When Trinity and Morpheus confront the Merovingian his price for Neo’s freedom is not a pound of flesh, but the eyes of The Oracle. Eyes. The windows to the truth. Descartes said I think therefore I am - reality is defined, even constructed, by your perception. Neo takes the red pill and opens his eyes for the first time to see the real. The Oracle can see what might be, yet she puts the future into motion, making it true. Bane destroys Neo’s eyes only to grant him transcendent sight. The single central eye of the squids. The way the machines form into nearly tendrils and almost shapes. Neo’s city of light that is dark and foreboding to the eye. Here we see Baudrillard return: Neo loses sight of the Desert of the Real and is free to discard the map and observe the true territory. Perception and truth and becoming.

When the machines send Neo back in, Smith is every single person in the Matrix: dominating not just perception but subjectivity. The obliteration of the proletariat under a single, iron-willed bourgeoisie program. Yet like every doomed regime, all it takes is for the last pieces of The Oracle and Neo to come together to form a Union, one that undoes Smith in an instant. “Everything that has a beginning has an end” [2] after all. Truth and becoming.

In their final bloody confrontation Neo and Smith repeat the dojo fight, only this time Neo wins the exchange and loses the fight. Smith absorbs Neo: a fatal decision for both, leaving only the discarded body behind. The Eyes of This Oracle shut forever.

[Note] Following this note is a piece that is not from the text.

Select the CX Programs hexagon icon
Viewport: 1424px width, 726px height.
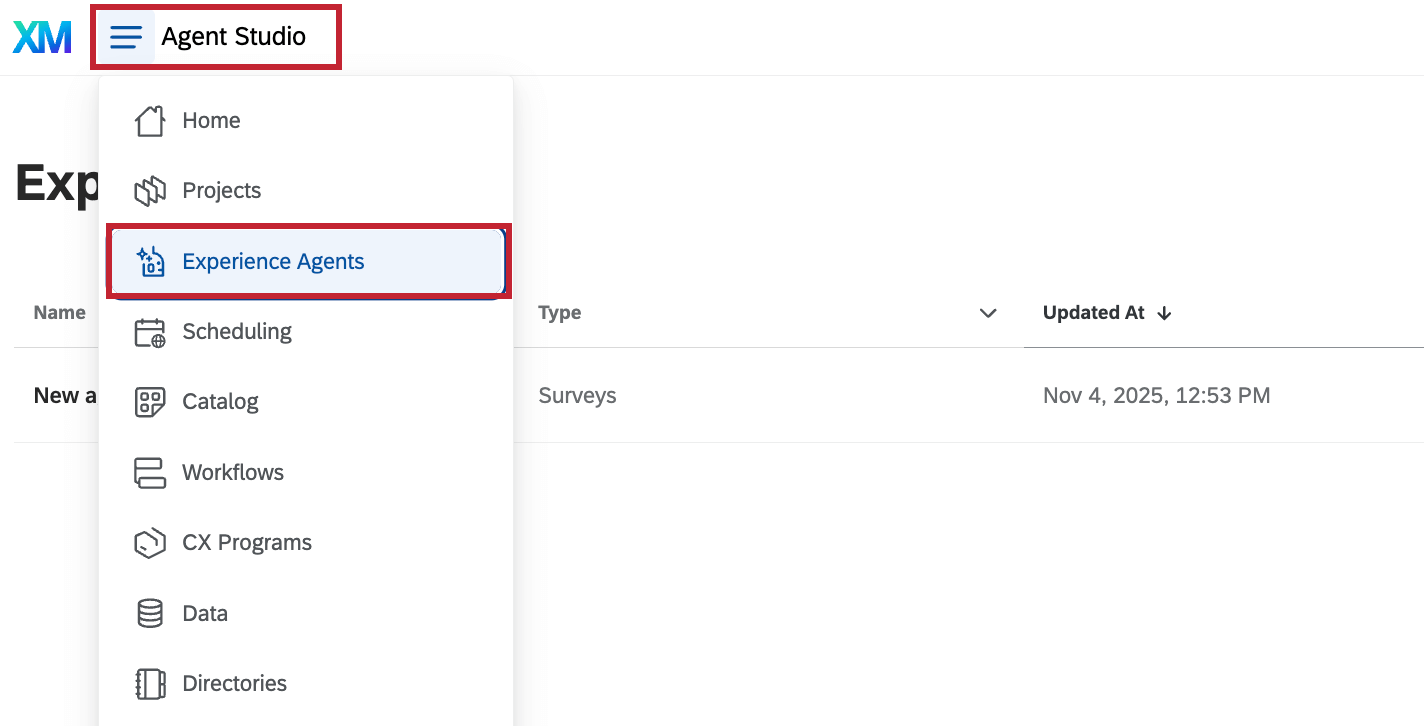[150, 541]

And so Neo breaks the wheel of the machine war, only for the breaking of the wheel to forge another. Rolling ever onward, revolution after revolution. Each rotation producing new and varied meanings. This time humanity is doomed to a fracturing of peace, and another anomaly will form. This time peace is sustained and the skies will be cleared so the earth can rebuild. This time Cipher was right: better to be ignorant and happy, truth be damned.

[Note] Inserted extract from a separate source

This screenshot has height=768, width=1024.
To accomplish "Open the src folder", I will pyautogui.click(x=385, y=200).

We never leave the train station because to leave is to begin another revolution. We exist in-between these moments of rotation, of breaking and forging anew: the beats of truth between perception. We spend all of our considerable might producing narratives to connect these moments of perception to become. “Because you didn't come here to make the choice, you've already made it. You're here to try to understand why you made it. I thought you'd have figured that out by now” [3].

In the end Neo chooses to let Smith absorb him. By choosing not to resist, and instead, choosing to become. And these are the last words Neo utters in this Matrix: the syllables etched into the skin of this flawed universe: “Because I choose to.”

The choice to rob a god of his domain. To snatch the flame with not an iron fist, but a careful hand. One final act of defiance, and at last, the permission to rest. "I have dreamed a dream, but now that dream is gone from me [3]."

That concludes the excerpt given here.